Aim of the exercise: Every entry must appear in the output exactly as it does here.

Start of Block

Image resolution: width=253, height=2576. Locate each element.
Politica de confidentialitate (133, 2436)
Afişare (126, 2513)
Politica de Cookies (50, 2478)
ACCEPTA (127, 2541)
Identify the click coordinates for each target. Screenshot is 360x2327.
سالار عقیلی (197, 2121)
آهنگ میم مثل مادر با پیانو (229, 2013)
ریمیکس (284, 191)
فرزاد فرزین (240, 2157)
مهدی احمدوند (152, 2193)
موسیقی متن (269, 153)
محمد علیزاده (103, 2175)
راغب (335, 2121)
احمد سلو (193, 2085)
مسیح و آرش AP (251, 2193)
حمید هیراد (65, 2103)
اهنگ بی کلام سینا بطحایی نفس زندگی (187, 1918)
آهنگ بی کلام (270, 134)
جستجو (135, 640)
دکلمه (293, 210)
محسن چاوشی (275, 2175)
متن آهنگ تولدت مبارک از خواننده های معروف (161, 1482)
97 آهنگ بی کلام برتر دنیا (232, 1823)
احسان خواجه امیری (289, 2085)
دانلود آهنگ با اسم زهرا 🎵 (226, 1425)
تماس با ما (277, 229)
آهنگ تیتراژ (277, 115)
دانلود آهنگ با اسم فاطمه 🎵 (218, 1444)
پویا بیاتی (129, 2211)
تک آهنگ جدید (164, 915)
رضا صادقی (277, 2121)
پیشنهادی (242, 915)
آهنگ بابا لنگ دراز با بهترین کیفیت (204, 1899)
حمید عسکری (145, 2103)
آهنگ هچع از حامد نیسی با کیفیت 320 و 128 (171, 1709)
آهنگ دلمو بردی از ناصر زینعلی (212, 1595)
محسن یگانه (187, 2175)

End of Block

Answer for the task:
Image resolution: width=253, height=2576. Locate each element.
Politica de confidentialitate (133, 2436)
Afişare (126, 2513)
Politica de Cookies (50, 2478)
ACCEPTA (127, 2541)
Identify the click coordinates for each target. Screenshot is 360x2327.
سالار عقیلی (197, 2121)
آهنگ میم مثل مادر با پیانو (229, 2013)
ریمیکس (284, 191)
فرزاد فرزین (240, 2157)
مهدی احمدوند (152, 2193)
موسیقی متن (269, 153)
محمد علیزاده (103, 2175)
راغب (335, 2121)
احمد سلو (193, 2085)
مسیح و آرش AP (251, 2193)
حمید هیراد (65, 2103)
اهنگ بی کلام سینا بطحایی نفس زندگی (187, 1918)
آهنگ بی کلام (270, 134)
جستجو (135, 640)
دکلمه (293, 210)
محسن چاوشی (275, 2175)
متن آهنگ تولدت مبارک از خواننده های معروف (161, 1482)
97 آهنگ بی کلام برتر دنیا (232, 1823)
احسان خواجه امیری (289, 2085)
دانلود آهنگ با اسم زهرا 🎵 (226, 1425)
تماس با ما (277, 229)
آهنگ تیتراژ (277, 115)
دانلود آهنگ با اسم فاطمه 🎵 (218, 1444)
پویا بیاتی (129, 2211)
تک آهنگ جدید (164, 915)
رضا صادقی (277, 2121)
پیشنهادی (242, 915)
آهنگ بابا لنگ دراز با بهترین کیفیت (204, 1899)
حمید عسکری (145, 2103)
آهنگ هچع از حامد نیسی با کیفیت 320 و 128 (171, 1709)
آهنگ دلمو بردی از ناصر زینعلی (212, 1595)
محسن یگانه (187, 2175)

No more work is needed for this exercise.